As I understand it, this radio program has about 20 million listeners throughout the nation.

It is interesting to hear comments about liberalism and conservatism from Limbaugh's callers. Mr. Willaman's comment labeling Limbaugh a "loud mouth" is unfortunate and not becoming to a member of the Baltimore Symphony Orchestra.

James F. Macri

Essex

Irreverent caption

The caption "Kelley Dies" on the front page of The Evening Sun Jan. 6 offended me and, I am certain, many of your readers. It showed a flagrant lack of respect to refer to the mother of the president in such an offhand way.

Is it possible that many of the troubles that plague our cities at this time can be traced back to a lack of respect for parents, teachers and the aged?

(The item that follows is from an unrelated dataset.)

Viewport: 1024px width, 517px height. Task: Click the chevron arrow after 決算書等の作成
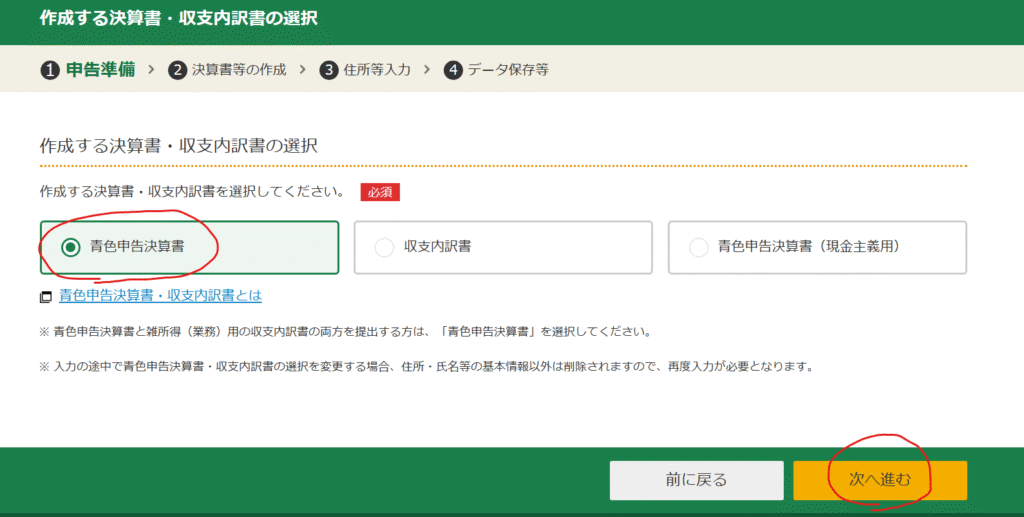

Would it be unrealistic to assume that respecting each other could lead to a respect for rules, which in turn could lead us to a cure for many of the ills that seem to overwhelm our society today?

Greta Schlossberg

Baltimore

Schaefer legacy

With the end of the Schaefer era mercifully approaching, it's apparent that the governor has left the same imprint on the entire state that he left on Baltimore City. Namely, taxes and government spending up -- jobs and the quality of life down.

Hopefully, the electorate has seen enough of such career politicians who embrace the "tax and spend, government knows best" philosophy that has precipitated the ongoing decay of Maryland.

Chis A. Scitti

Baltimore

Thanks for the blood

I am writing to extend my deepest heartfelt thanks to the residents of Baltimore and surrounding counties who so graciously rallied behind a community call for help during the recent holiday season.

All those who gave blood or volunteered at blood drives clearly exemplified the true meaning of community spirit. Because of the tremendous public response, patients at over 80 area hospitals were able to rest a little easier, knowing their blood needs were not in jeopardy.

Unfortunately, just when we thought the worst was over, record low temperatures and snow and icy roads began to hamper our collections. Many donors were unable to keep their appointments, and several high school blood drives were canceled because entire school districts were closed.

Our chronic and critical low supply of blood due to an extremely small local donor base (only 4 percent of eligible donors actually give blood) results in unnecessary anxiety on the part of blood bank officials and health care providers.

The need for blood is ever-present. In fact, every 48 seconds, someone in our region is in need of blood. It is our sincere hope that this anxiety can be diminished in the New Year with more Baltimoreans vowing to donate blood at least twice this year.

With many thanks to our donors and to The Sun for sounding the alarm in your Dec. 11 editorial "Essential Gift."

David L. Simms

Baltimore

The writer is chief executive officer, American Red Cross Blood Services, Greater Chesapeake and Potomac Region.

Learning to live together

Hardly a day passes without an article, letter or editorial that accents the divisions among us based on race, gender, age, ethnicity or some other difference.

The promised "kinder and gentler" society has never come. In fact, we are more at war with each other today than at any time in our history.

Debate frequently turns violent and physical, with the advocates of each viewpoint screaming so loudly at the other that the voices of reason and understanding cannot be heard.

At the core of this dangerous discord and confrontation are the pandering politicians, seeking or trying to retain public office, and the media, constantly emphasizing division and extremes by use of convenient labels.

The candidates speak with forked tongues, trying to please, placate or at least not offend any persuasion for fear of losing votes in their never-ending attempt to have it both ways.

To overcome this disease of our own divisiveness we must lower our voices, learn to listen to views opposed to our own and rediscover the principles of conciliation and compromise.

We must recognize that we are Americans first and that our freedoms are based on responsibilities as well as rights.